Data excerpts
= = = = = = =

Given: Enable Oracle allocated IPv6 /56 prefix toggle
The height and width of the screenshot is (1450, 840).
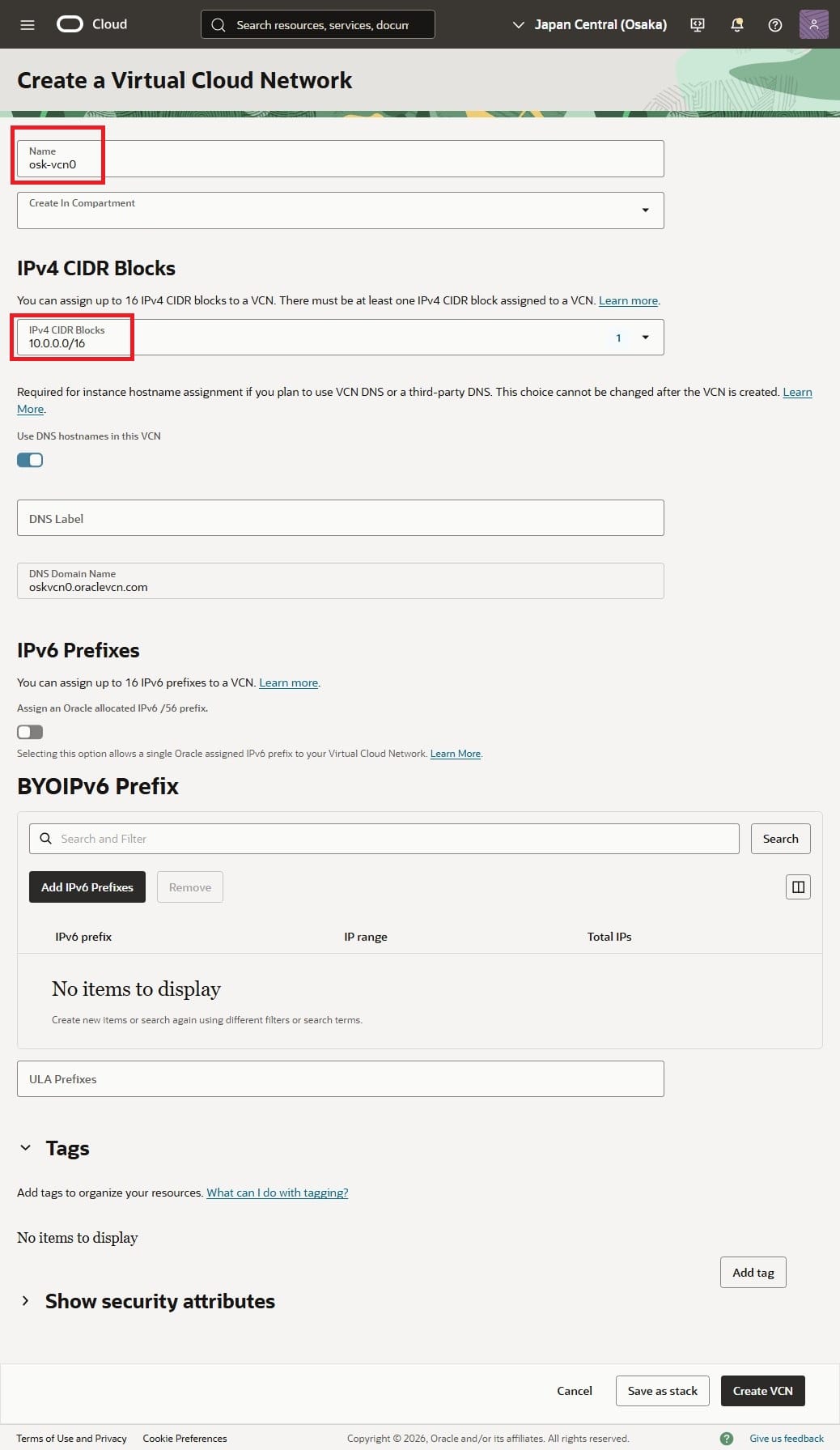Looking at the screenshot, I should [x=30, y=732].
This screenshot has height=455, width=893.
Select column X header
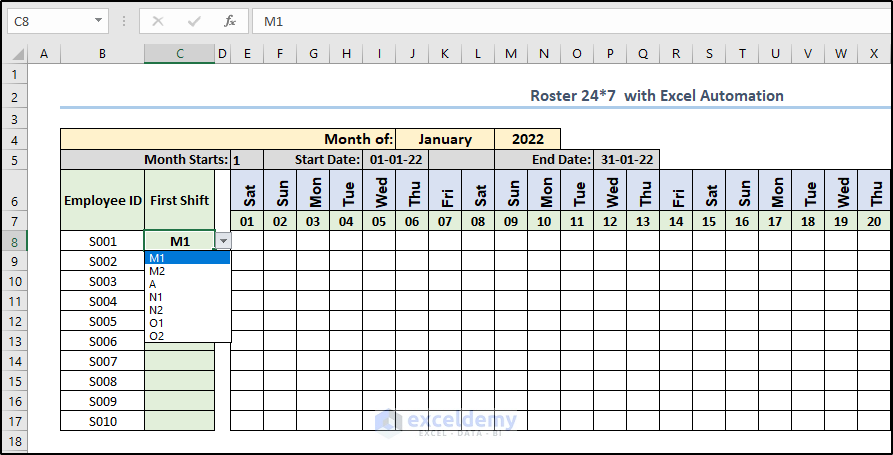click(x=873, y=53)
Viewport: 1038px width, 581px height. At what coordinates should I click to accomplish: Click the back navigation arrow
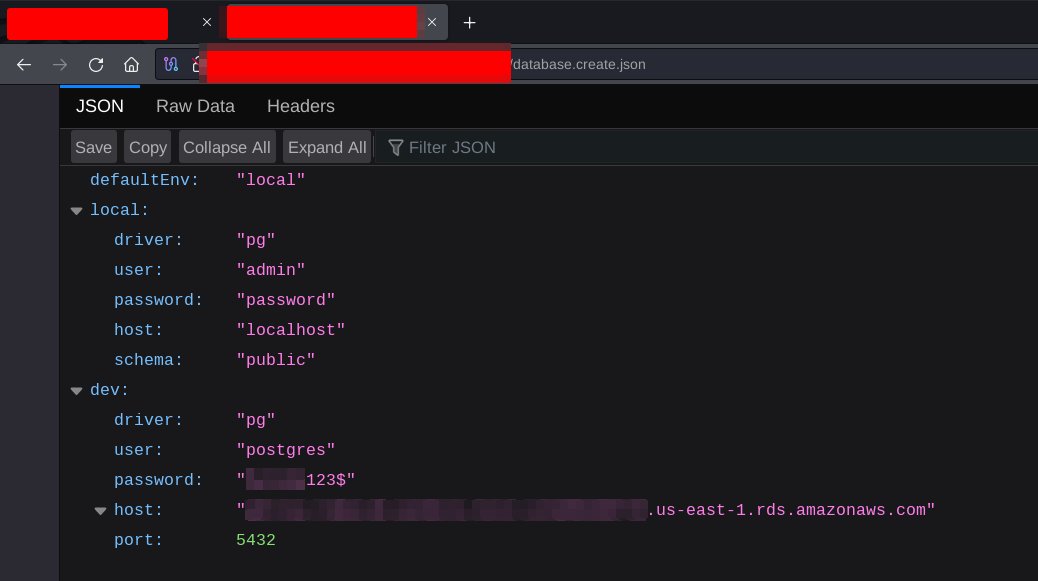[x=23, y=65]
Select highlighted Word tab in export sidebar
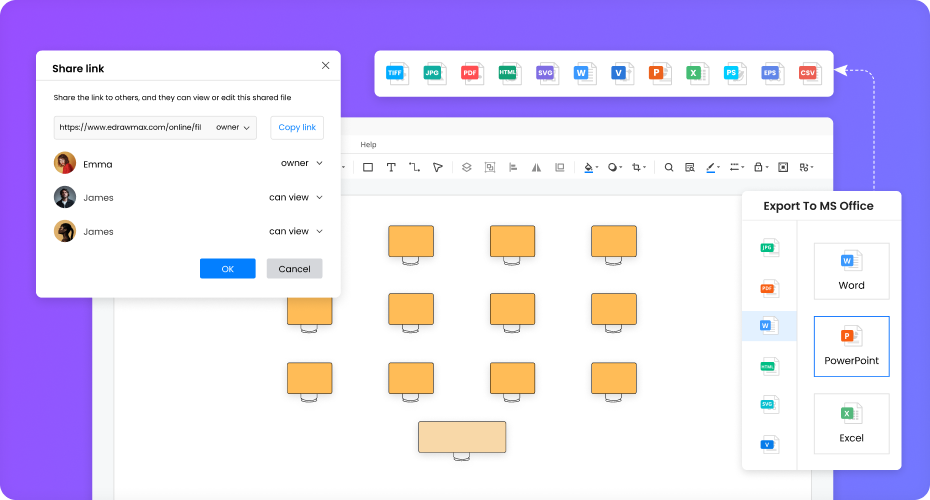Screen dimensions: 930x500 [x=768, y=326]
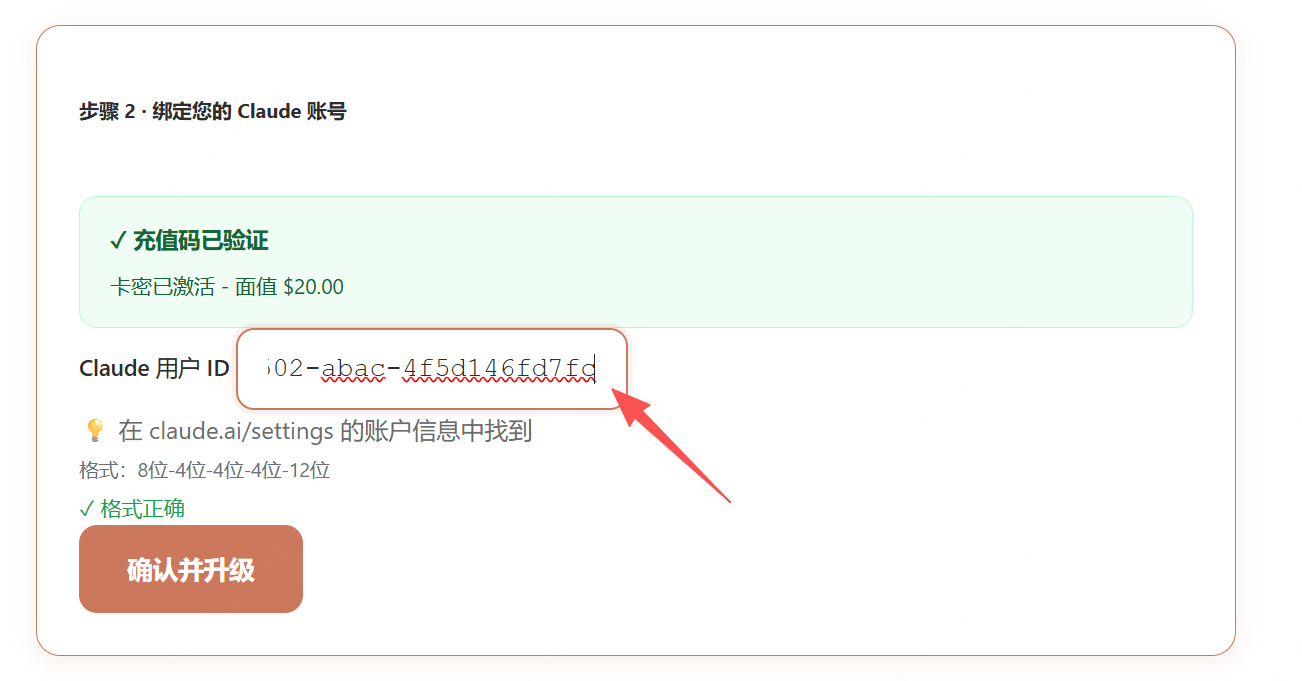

= = = = = = =

§ EXERCISE AIM
Give back each line above exactly, with pictures dropped.

§ EXPECTED ANSWER
Given: Enable Oracle allocated IPv6 /56 prefix toggle
The height and width of the screenshot is (1450, 840).
Looking at the screenshot, I should [x=30, y=732].
This screenshot has height=455, width=893.
Select column X header
click(x=873, y=53)
Viewport: 1038px width, 581px height. At what coordinates should I click to accomplish: Click the back navigation arrow
[x=23, y=65]
Select highlighted Word tab in export sidebar
Screen dimensions: 930x500 [x=768, y=326]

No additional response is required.